1961年日本學(xué)者首先提出了保留盆腔自主神經(jīng)的子宮頸癌根治性手術(shù)(nerve-sparing radical hysterectomy, NSRH) ,該術(shù)式于1988年被命名為"東京術(shù)式"。NSRH的技術(shù)要點是將極為細(xì)小的盆腔自主神經(jīng)結(jié)構(gòu)(交感神經(jīng)、副交感神經(jīng))從周圍組織中做精細(xì)辨識和分離,以達到保留的目的。我國學(xué)者吳義勛等于19世紀(jì)70年代開始嘗試在子宮頸癌根治術(shù)中保留盆腔自主神經(jīng)叢的臨床實踐。20世紀(jì)以來,國外學(xué)者對NSRH應(yīng)用于早期子宮頸癌進行了深入探討,初步肯定了其改善排尿、排便功能障礙以及提高患者術(shù)后生活質(zhì)量的效果。2008年,國外學(xué)者提出的子宮頸癌國際手術(shù)分型(Q-M分型)系統(tǒng)中,NSRH被歸為C1型。2017年Q-M分型推薦將C1型手術(shù)作為子宮頸癌根治性手術(shù)的主要術(shù)式在全球推行。

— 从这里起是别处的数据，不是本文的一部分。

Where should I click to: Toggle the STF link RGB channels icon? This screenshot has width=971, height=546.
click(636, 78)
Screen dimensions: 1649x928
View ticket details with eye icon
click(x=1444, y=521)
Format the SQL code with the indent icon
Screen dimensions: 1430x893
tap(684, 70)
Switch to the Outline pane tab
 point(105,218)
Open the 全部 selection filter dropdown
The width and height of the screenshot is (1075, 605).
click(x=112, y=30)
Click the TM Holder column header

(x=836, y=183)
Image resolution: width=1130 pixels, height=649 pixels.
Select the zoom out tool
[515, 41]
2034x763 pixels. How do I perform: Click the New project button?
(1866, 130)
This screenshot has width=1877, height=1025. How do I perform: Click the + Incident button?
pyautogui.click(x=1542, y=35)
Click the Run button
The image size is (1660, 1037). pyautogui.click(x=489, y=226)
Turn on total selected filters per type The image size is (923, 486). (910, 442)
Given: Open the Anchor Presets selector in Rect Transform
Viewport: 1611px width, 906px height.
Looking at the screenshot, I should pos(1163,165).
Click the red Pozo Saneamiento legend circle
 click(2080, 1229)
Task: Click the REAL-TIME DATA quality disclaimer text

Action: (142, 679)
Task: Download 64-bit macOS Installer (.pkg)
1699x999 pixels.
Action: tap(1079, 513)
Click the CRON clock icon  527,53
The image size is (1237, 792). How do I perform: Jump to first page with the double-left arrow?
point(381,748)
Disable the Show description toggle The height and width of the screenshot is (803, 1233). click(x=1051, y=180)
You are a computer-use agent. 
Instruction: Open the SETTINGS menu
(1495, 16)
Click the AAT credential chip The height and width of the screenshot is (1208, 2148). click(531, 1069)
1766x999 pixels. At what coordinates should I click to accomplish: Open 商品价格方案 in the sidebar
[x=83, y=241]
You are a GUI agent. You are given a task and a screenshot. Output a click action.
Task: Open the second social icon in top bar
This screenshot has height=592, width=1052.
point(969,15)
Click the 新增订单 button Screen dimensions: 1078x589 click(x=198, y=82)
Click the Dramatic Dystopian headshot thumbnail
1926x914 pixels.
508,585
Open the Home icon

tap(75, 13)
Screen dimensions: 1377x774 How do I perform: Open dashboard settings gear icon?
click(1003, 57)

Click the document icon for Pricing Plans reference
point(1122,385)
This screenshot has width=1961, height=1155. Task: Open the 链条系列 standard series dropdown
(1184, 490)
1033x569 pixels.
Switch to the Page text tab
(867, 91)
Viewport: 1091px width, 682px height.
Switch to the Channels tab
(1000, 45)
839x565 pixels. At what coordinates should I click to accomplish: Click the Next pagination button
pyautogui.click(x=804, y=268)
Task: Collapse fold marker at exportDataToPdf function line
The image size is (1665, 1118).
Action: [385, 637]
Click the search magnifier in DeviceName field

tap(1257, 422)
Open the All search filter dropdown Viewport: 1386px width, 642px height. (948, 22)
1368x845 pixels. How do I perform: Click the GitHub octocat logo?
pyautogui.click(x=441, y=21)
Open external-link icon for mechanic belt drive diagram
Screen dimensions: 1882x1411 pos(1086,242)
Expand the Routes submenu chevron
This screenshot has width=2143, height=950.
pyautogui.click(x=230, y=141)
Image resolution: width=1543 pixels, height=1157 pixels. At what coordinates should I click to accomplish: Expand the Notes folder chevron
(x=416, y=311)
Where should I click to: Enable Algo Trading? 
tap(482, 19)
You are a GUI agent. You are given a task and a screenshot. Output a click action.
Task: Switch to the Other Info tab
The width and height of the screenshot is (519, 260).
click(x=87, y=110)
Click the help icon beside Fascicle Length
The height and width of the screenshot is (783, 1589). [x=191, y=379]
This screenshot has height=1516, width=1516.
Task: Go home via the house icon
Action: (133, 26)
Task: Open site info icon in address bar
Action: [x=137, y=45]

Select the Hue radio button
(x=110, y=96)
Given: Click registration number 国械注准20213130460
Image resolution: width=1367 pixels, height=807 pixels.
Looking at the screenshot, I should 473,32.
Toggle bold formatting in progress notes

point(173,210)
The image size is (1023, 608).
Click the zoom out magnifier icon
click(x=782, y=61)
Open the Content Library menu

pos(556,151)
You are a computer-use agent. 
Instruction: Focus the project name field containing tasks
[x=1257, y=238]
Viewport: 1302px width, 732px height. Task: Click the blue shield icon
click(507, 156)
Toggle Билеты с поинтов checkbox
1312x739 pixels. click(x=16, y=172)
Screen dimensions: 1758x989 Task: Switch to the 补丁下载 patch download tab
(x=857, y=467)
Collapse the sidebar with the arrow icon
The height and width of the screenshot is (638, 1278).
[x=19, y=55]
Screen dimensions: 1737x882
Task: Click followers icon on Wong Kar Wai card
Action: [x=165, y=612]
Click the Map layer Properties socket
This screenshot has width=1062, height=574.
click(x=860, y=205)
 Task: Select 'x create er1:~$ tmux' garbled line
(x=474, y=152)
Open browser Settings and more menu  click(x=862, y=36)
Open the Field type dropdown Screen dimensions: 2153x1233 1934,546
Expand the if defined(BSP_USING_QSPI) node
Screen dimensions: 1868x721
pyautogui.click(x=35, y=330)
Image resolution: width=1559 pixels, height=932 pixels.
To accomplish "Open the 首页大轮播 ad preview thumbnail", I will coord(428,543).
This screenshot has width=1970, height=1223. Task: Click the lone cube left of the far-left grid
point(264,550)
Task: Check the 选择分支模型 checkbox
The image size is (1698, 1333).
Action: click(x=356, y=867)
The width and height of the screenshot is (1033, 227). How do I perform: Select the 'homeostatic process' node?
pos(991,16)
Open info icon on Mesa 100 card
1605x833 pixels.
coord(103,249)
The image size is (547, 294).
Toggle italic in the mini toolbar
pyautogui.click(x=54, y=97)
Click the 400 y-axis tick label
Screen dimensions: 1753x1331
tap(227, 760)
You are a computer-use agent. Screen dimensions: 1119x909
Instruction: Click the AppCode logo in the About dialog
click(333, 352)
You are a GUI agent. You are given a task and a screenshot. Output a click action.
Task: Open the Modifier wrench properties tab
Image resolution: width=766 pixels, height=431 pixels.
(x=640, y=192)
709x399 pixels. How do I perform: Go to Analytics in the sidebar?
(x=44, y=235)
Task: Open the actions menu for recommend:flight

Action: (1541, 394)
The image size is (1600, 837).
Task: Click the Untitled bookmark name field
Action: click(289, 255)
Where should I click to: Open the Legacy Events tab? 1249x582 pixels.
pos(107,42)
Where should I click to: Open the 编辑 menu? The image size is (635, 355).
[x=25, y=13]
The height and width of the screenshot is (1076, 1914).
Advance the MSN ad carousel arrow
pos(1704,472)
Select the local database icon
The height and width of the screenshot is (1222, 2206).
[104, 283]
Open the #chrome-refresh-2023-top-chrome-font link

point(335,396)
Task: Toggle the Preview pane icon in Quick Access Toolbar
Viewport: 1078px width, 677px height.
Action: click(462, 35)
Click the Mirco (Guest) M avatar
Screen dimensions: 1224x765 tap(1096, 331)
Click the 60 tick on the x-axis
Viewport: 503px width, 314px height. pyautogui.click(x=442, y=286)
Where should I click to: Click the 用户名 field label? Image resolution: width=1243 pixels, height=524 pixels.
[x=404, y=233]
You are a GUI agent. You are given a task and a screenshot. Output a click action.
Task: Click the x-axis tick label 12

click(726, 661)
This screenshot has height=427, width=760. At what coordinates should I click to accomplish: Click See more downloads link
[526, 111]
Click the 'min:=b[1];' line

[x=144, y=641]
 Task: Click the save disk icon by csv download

國內(nèi)已有多家醫(yī)學(xué)中心開展了子宮頸癌C1型手術(shù)。但目前仍存在手術(shù)解剖不清晰、步驟不統(tǒng)一等問題,影響C1型手術(shù)的普及應(yīng)用。為了進一步明確C1型手術(shù)的解剖標(biāo)志,建立規(guī)范化的操作步驟,保證手術(shù)質(zhì)量,中國醫(yī)師協(xié)會婦產(chǎn)科醫(yī)師分會婦科腫瘤學(xué)組邀請國內(nèi)多名婦科腫瘤學(xué)專家進行了深入研討,在尊重循證醫(yī)學(xué)證據(jù)的基礎(chǔ)上,參考大量國內(nèi)外文獻,并匯聚專家經(jīng)驗,形成了保留盆腔自主神經(jīng)的子宮頸癌根治性手術(shù)中國專家共識。本文凝練了專家們對當(dāng)前C1型手術(shù)關(guān)鍵問題(包括解剖學(xué)基礎(chǔ)、手術(shù)指征、技術(shù)要點、術(shù)后評估等方面)達成的一致性意見,同時也不回避相關(guān)的爭議與分歧,以此推動C1型手術(shù)的臨床規(guī)范化應(yīng)用。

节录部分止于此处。